Last month, the 8th District Court of Appeals upheld a lower court ruling from Cuyahoga County that said the BWC overcharged employers not enrolled in group ratings plans to pay for deep discounts enjoyed by businesses in the group plans.

On the opening page of its ruling, the appeals court said the case is “about a cabal of Ohio Bureau of Workers’ Compensation bureaucrats and lobbyists for group sponsors who rigged workers’ compensation insurance premium rates for employers who participated in the BWC’s group rating plan…, it was ‘heads we win,’ and for employers who did not participate in the group rating plan… it was ‘tails you lose.’”

BWC spokeswoman Elizabeth Seufer said, “Our first obligation is to ensure the strength of the state insurance fund so that injured workers are cared for now and into the future.The issues around the San Allen case are complex, but we believe our actions were appropriate. We’re currently reviewing our options to determine the next steps.”

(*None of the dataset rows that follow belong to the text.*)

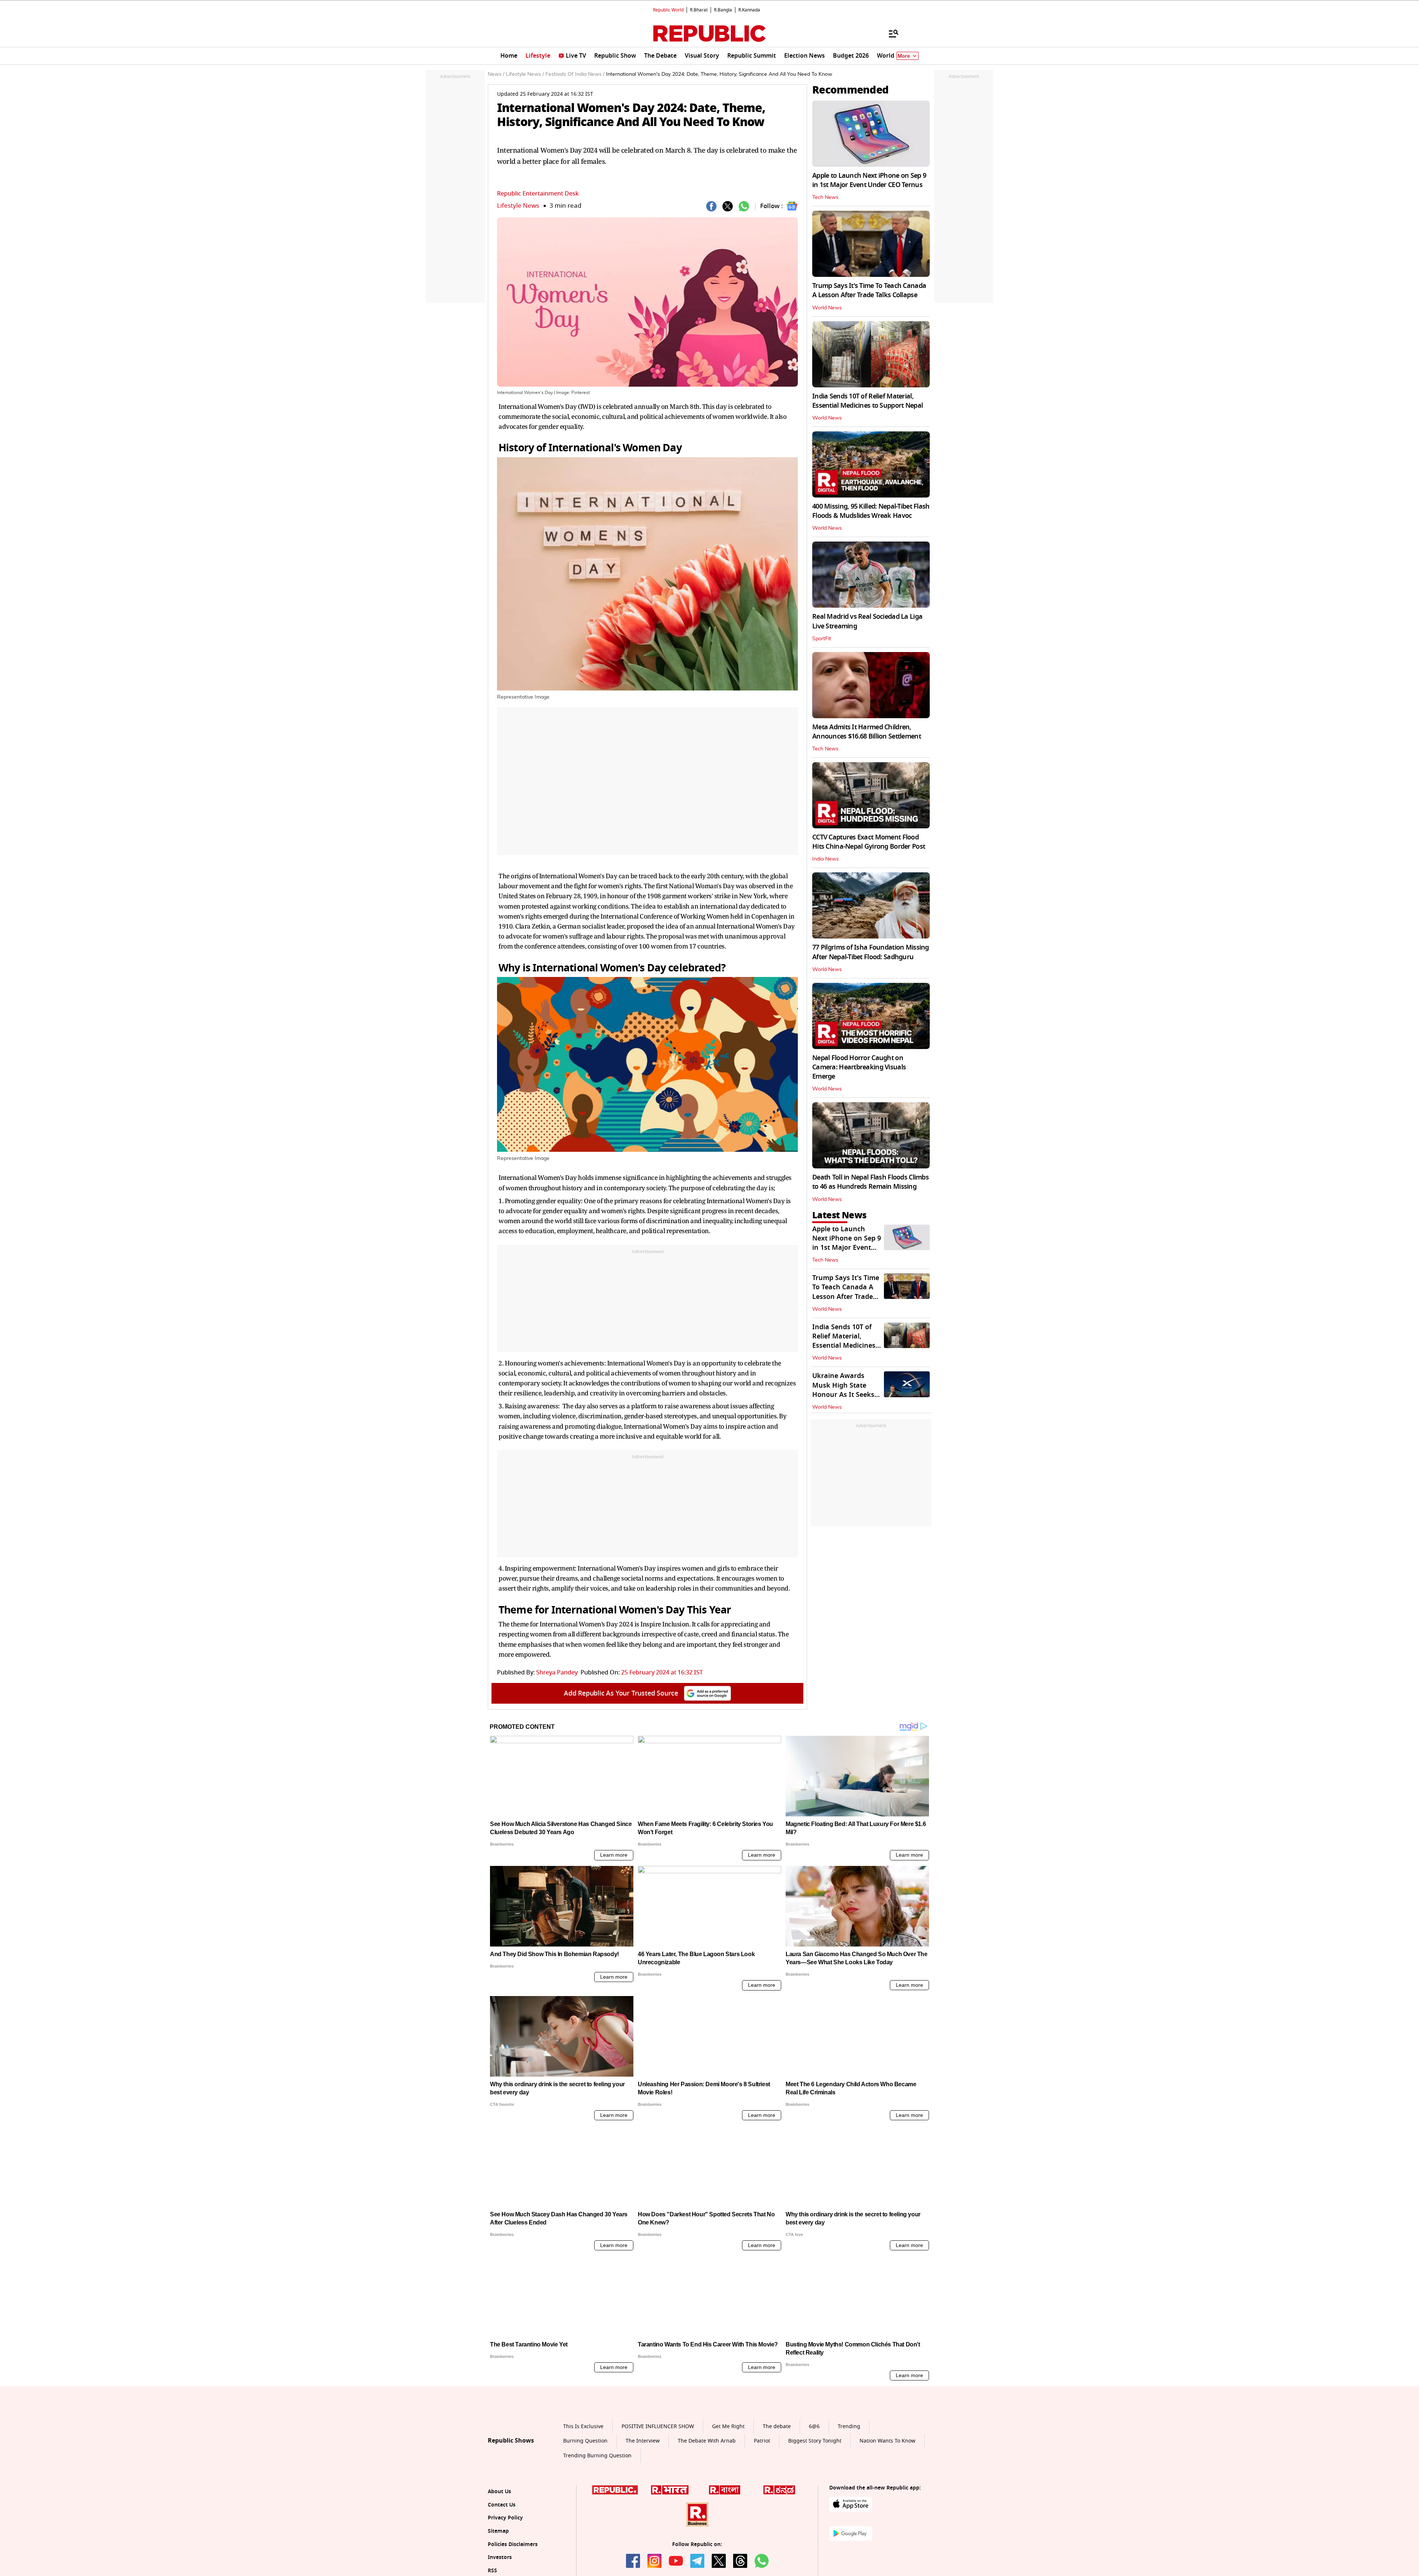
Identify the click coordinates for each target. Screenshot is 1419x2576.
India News (825, 859)
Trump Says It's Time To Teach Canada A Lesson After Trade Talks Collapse (869, 290)
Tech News (825, 197)
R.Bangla (723, 10)
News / (496, 74)
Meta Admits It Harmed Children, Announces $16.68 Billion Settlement (866, 731)
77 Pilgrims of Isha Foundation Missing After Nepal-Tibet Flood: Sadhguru (870, 952)
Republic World (668, 10)
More (904, 56)
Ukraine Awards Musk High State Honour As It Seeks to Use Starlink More (845, 1390)
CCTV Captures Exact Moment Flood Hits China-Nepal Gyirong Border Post (868, 841)
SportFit (821, 638)
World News (827, 307)
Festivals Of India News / (575, 74)
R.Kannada (749, 10)
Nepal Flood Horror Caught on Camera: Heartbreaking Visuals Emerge (859, 1067)
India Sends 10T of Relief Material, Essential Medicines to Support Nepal (867, 400)
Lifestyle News (518, 205)
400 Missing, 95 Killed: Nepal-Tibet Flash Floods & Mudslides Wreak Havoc (870, 511)
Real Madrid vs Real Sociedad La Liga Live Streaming (867, 621)
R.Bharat (699, 10)
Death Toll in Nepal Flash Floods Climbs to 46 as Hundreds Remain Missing (870, 1181)
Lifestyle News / (525, 74)
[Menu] (889, 33)
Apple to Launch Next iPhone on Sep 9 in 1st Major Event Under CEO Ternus (869, 180)
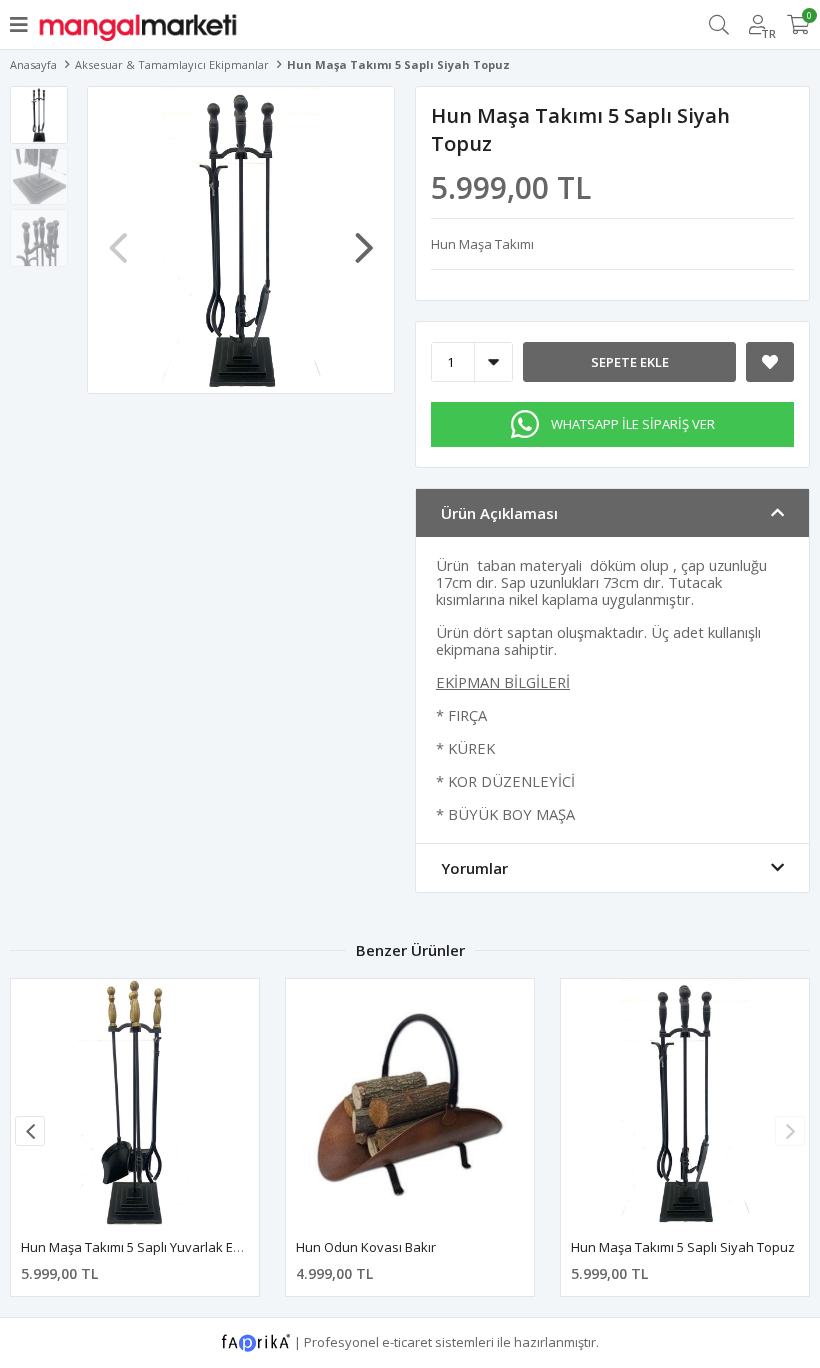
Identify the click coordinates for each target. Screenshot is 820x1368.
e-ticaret (407, 1341)
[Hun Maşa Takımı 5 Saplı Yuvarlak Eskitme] (135, 1103)
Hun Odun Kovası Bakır (366, 1247)
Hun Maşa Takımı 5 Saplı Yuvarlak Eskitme (147, 1247)
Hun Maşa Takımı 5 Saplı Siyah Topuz (683, 1247)
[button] (364, 238)
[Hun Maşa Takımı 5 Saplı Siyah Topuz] (685, 1103)
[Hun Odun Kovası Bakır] (410, 1103)
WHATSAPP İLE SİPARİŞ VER (633, 424)
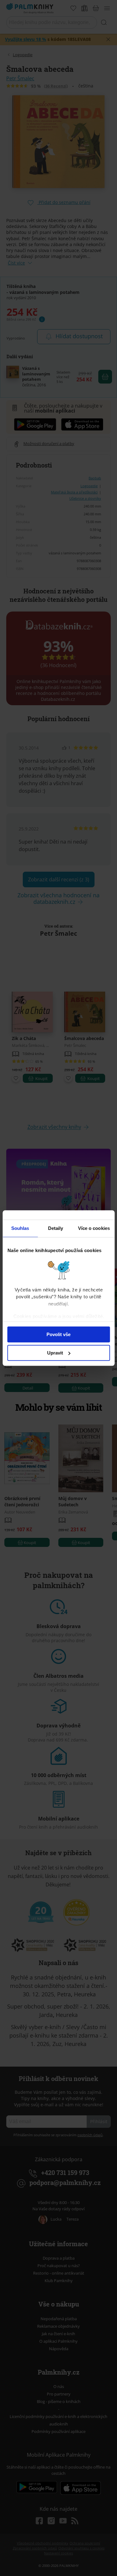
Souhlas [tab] (20, 1228)
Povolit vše (58, 1334)
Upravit (55, 1352)
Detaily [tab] (55, 1228)
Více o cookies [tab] (94, 1228)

The state has until June 30 to appeal the case to the Ohio Supreme Court.

Pay Us Back Ohio BWC says 17,263 employers in the Dayton metro area are owed $52.5 million.

Steve Risner, co-owner of HR Associates in Piqua, which is a temporary staffing agency, said his workers’ comp premiums have easily topped how much BWC pays on claims filed by his workers.

In 2012, HR Associates paid $192,491 in premiums and had $105,394 paid in actual claims, he said. Then in 2013, the company got hit with $211,414 in premiums while BWC paid $19,766 on HR Associates claims, Risner said.

“(The premiums) really are a threat to our company and it’s just not fair,” he said.

The BWC is the largest state-run workers’ compensation insurance fund in the country. It collects $1.8 billion in annual premiums and pays out roughly the same amount for lost wages and medical expenses incurred by injured workers. The system has 1.1 million open claims, including about 105,000 new ones filed each year.

The lawsuit, filed in 2007, argues that the bureau unjustly gave big discounts to employers who were part of groups and required employers not in groups to subsidize them.

The BWC has set aside $854 million in case it loses or drops the appeal.